10 Reasons Why It Has Sucked to Be a Woman Throughout History

10 Reasons Why It Has Sucked to Be a Woman Throughout History

Patrick Lynch - March 27, 2018

In Stand by Your Man, released in 1969, Tammy Wynette sang the following: “Sometimes it’s hard to be a woman.” While it is ostensibly a love song that was the subject of feminist ire, you could use the lyrics above to accurately describe the lot of females throughout human history. In truth, James Brown’s It’s a Man’s Man’s Man’s World would be the appropriate soundtrack for the majority of history because women have seemingly always had the rougher end of the stick.

Even today, when women are finally faring much better, the majority of sectors are male-dominated. For example, almost every CEO of Wall Street firms and Fortune 500 companies, mayors of big cities, heads of VC firms, members of Congress, and corporate executive officers, are men. Gender equality certainly has a long way to go to be attained but it is much closer than it has been at almost any other time in history. In this article, I look at ten awful things the female of the species has been forced to put up with in ancient and not-so-ancient times.

10 Reasons Why It Has Sucked to Be a Woman Throughout History
Lillian Gish as Hester Prynne in The Scarlet Letter movie in 1929 – Public Radio International

1 – Female Adulterers Were Brutally Tortured & Murdered

In Roman times, the whole ‘daddy’s girl’ thing was taken a bit too literally. Patria Potestas was basically lifelong subjugation of children to the will of their father. While it applied as much to sons as daughters, females were more likely to be forced to do as their daddy said. All fathers of legitimate children had the power of Patria Potestas and it was a practice that appalled other Mediterranean cultures. Children in this situation had to ask their father’s permission for marriage for example. In the Lex Julia, a Roman father was permitted to murder his daughter if she committed adultery, under certain circumstances.

Things got particularly grim for female adulterers during Medieval times. Not only did cuckolded husbands gain revenge through murder, they occasionally used a device called a Breast Ripper to mutilate and torture their unfortunate wives. The Ripper was metal and had several claws which were used hot or cold on the exposed breasts of the victim. The claws tore the woman’s breasts apart; in many cases victims died during the process. A variant called The Spider was attached to a wall while its claws hooked into the victim’s breasts. The woman was pulled away from the wall until her breasts were torn off.

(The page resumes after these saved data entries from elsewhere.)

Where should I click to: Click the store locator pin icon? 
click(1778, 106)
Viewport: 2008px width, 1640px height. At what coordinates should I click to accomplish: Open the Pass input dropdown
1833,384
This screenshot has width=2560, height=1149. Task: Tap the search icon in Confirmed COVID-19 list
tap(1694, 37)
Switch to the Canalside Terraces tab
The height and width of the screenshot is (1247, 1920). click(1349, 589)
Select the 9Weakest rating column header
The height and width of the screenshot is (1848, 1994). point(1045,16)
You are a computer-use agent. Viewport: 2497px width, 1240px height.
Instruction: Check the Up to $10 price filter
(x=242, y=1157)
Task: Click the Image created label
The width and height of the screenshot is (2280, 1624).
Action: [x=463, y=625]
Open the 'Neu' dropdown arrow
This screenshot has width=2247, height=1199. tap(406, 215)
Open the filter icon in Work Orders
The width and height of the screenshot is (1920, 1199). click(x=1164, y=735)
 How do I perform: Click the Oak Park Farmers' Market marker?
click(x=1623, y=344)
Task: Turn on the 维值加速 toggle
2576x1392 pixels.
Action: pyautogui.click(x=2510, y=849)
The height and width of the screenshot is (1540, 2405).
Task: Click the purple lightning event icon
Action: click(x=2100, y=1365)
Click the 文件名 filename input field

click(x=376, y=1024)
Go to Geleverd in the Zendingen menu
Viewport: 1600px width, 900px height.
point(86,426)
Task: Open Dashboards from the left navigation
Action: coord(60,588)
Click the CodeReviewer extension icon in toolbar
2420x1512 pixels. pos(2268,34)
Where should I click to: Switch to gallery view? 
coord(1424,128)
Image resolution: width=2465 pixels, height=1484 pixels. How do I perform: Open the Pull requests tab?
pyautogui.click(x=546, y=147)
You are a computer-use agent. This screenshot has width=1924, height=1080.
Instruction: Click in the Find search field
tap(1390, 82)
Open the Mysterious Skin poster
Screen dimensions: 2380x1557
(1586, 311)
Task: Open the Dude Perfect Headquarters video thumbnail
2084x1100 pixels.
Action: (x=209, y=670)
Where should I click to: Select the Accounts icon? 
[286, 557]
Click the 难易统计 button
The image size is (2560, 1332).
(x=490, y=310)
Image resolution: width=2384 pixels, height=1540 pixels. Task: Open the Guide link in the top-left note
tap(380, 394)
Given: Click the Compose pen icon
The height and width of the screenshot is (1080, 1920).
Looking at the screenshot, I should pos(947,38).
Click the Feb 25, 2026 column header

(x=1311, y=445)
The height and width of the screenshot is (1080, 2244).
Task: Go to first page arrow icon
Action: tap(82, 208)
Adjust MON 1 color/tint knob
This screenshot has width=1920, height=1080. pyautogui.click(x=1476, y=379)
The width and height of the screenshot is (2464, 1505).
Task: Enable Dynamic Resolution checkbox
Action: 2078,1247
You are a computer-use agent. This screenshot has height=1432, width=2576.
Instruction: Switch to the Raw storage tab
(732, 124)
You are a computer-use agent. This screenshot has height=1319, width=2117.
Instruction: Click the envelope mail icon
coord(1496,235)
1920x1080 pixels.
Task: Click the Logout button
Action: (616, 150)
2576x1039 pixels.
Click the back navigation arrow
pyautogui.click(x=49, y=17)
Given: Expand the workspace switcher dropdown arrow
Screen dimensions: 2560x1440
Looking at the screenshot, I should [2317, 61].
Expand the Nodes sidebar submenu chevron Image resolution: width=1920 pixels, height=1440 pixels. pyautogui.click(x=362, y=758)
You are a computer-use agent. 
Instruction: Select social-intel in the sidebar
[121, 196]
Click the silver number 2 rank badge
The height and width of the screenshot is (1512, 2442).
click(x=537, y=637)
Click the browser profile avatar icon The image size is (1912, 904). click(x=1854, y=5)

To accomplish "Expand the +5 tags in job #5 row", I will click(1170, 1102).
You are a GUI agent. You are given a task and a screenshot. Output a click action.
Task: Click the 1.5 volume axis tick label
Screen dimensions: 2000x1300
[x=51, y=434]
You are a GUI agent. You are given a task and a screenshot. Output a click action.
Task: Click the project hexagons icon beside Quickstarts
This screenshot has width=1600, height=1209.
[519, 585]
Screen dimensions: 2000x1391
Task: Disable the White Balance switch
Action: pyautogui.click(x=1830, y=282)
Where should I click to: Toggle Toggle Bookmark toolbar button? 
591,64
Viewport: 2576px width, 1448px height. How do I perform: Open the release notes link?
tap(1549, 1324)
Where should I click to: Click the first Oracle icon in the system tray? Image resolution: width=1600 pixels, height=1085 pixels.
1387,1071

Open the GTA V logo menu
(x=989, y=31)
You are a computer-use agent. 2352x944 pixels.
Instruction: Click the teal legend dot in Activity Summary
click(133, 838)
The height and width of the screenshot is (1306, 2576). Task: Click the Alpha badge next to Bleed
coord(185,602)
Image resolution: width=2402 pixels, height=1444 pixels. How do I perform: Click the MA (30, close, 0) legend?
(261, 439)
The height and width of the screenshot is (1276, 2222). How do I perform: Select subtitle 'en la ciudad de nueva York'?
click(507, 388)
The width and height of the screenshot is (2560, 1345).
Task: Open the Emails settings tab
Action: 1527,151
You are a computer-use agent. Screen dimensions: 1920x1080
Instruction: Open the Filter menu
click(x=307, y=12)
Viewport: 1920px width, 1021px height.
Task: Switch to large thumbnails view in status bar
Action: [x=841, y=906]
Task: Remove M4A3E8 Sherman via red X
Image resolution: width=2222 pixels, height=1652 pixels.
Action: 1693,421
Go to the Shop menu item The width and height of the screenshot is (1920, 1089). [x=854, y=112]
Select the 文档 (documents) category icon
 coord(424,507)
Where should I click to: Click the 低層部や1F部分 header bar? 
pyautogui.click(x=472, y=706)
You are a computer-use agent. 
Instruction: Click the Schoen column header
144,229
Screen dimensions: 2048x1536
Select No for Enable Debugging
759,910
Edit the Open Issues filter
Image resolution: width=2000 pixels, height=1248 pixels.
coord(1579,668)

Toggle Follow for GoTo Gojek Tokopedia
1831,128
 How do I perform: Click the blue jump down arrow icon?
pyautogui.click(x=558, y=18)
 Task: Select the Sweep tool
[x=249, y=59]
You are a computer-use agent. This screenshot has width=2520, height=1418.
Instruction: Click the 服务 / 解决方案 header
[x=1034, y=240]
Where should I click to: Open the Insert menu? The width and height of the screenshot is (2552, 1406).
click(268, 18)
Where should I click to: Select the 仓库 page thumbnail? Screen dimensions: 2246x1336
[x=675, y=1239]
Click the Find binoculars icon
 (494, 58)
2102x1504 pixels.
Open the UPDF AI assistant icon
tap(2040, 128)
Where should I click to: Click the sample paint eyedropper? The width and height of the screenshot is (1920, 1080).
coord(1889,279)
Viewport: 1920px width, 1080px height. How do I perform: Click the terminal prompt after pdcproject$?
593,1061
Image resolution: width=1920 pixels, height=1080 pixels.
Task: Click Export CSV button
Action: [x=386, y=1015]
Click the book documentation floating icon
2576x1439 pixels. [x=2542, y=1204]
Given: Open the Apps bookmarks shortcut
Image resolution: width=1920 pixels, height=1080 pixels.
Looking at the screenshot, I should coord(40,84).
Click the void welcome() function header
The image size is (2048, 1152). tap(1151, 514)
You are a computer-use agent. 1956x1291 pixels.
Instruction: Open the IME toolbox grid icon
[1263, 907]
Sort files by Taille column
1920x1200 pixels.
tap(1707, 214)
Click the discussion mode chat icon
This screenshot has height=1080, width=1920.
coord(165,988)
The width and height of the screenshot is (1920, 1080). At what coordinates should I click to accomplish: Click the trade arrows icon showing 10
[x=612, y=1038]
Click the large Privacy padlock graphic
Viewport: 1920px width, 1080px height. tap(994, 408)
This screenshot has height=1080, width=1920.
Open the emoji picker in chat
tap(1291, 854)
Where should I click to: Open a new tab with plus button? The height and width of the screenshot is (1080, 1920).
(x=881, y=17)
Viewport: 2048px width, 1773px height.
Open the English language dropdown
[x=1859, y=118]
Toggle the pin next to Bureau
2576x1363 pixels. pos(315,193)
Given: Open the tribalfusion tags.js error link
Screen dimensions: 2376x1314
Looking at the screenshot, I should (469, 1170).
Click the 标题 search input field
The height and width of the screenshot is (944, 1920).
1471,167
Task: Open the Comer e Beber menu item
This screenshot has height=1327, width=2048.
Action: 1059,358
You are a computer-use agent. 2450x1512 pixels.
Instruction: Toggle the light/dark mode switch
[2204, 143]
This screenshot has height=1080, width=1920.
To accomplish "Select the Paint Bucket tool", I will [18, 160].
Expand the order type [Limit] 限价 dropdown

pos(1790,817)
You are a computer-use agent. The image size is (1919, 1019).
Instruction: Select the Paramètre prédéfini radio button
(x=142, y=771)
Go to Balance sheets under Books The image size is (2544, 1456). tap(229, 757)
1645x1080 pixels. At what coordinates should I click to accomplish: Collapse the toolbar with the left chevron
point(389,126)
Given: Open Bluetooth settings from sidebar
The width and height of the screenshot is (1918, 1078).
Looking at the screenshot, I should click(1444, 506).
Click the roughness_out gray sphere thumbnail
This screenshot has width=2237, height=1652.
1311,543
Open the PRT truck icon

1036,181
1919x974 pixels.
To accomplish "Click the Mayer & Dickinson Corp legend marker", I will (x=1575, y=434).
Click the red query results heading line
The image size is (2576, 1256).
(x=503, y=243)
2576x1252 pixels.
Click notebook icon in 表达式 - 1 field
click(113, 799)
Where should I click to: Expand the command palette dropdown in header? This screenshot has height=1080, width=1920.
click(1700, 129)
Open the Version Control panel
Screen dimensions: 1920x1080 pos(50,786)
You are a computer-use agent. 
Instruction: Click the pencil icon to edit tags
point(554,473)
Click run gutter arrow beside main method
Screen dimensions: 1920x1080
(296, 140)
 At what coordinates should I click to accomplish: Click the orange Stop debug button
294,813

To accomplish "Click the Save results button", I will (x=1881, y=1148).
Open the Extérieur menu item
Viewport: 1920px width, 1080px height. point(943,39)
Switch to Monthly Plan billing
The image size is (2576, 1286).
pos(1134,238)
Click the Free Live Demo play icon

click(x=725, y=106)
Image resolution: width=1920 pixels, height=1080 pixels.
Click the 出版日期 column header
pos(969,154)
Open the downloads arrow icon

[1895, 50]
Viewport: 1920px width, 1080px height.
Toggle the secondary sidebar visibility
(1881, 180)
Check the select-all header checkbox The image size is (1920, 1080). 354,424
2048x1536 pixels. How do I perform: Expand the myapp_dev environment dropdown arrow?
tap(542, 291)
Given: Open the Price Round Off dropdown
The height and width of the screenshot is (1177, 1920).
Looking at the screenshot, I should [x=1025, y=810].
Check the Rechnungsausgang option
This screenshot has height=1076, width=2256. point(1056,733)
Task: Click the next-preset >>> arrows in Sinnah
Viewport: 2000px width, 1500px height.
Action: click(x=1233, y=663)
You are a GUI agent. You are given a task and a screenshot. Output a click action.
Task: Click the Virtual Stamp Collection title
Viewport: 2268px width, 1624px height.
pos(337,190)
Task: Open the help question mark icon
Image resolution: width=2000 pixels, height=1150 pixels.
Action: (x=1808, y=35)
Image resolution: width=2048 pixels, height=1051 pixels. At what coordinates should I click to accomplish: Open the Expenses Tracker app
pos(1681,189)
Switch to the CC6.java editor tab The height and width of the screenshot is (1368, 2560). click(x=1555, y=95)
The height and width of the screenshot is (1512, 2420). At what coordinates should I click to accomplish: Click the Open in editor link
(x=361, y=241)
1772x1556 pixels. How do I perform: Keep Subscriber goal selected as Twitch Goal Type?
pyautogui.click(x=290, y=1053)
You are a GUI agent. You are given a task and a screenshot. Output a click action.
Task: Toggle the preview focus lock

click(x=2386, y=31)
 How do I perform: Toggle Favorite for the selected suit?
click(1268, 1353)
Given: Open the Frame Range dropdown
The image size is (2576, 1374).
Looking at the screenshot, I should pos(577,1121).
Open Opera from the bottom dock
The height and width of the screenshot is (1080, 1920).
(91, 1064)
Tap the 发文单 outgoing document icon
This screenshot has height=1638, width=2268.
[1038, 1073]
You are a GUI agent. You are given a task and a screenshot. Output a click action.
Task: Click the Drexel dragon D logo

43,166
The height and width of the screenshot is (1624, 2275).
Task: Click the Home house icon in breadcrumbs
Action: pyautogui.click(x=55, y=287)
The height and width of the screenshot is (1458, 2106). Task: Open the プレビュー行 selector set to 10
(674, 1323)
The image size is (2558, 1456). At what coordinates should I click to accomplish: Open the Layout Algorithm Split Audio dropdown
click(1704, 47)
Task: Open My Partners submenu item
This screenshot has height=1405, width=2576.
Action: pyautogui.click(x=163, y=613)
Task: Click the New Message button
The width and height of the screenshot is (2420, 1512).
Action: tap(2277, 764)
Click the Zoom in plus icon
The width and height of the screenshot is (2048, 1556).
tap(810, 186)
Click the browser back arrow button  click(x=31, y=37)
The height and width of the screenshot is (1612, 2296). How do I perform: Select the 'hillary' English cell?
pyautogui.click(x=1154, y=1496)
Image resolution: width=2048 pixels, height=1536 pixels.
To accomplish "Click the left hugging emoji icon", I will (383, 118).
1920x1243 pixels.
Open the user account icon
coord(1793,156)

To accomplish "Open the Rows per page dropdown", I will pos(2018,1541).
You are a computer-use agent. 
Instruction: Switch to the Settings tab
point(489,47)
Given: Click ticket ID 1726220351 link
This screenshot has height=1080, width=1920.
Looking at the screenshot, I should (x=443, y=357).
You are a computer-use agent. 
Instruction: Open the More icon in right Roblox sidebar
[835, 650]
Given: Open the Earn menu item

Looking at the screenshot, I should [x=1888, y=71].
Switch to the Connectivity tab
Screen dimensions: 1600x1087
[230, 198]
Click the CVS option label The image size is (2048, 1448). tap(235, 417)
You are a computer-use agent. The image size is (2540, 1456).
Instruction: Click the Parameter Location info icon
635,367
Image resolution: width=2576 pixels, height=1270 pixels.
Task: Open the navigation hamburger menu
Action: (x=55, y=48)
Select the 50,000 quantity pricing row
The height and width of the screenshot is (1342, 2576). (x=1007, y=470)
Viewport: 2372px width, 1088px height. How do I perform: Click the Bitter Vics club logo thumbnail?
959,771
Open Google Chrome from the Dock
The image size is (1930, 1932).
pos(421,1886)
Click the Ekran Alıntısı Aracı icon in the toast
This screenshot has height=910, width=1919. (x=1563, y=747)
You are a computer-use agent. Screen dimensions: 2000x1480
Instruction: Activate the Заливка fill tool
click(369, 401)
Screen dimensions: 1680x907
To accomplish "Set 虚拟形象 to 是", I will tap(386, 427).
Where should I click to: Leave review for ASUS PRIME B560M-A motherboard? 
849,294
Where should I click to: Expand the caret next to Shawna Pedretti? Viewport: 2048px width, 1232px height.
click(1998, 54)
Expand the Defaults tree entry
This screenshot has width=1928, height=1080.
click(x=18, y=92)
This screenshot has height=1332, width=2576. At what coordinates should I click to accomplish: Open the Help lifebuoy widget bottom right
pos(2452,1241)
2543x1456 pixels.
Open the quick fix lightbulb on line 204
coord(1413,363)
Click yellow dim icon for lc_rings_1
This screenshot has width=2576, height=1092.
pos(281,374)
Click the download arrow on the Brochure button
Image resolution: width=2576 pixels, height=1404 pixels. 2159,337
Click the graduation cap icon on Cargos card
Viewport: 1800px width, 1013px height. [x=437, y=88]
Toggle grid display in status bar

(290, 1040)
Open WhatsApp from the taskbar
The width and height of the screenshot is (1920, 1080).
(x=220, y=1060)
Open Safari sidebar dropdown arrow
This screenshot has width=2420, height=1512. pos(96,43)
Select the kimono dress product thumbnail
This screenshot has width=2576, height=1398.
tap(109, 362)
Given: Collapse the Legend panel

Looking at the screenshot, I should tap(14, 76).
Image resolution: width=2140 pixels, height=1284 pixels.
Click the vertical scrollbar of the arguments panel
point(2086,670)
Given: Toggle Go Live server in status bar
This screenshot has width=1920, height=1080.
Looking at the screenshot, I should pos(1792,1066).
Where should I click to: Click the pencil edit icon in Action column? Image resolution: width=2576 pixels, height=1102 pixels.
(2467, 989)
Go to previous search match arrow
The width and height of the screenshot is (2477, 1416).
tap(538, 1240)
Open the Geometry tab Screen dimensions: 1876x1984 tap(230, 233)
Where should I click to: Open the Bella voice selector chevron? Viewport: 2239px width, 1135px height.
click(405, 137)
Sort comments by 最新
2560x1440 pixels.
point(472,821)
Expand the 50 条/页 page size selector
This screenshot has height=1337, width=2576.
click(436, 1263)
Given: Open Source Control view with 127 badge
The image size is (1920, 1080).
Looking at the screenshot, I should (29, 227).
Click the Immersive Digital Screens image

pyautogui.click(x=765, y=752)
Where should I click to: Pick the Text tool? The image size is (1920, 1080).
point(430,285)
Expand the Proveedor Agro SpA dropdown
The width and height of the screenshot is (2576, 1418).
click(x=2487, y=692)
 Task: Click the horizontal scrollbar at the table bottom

The Puritan settlers who colonized America were also fond of meting out the worst possible punishments for adultery. In Nathaniel Hawthorne’s classic novel, The Scarlet Letter, Hester Prynne is punished by having a scarlet ‘A’ imprinted on her dress so she had to bear the shame of her misdeed. In reality, Hester got off very lightly compared to the punishments suffered by adulteresses in Puritan colonies. Indeed, sex crimes were the most commonly prosecuted crimes in New England during that era.

In 1641, Anne Linceford was whipped on two separate occasions for adultery while Mary Mendame was also whipped. Mendame was whipped as a cart was drawn through town in 1639 in what was a painful and humiliating experience. In 1631, Mary Latham was executed for adultery. She confessed to having sex with a dozen men and reportedly went to her execution willingly in the belief that she deserved her fate. The men in these tales received lighter punishments because they were usually said to have been ‘enticed’ by ‘temptresses’.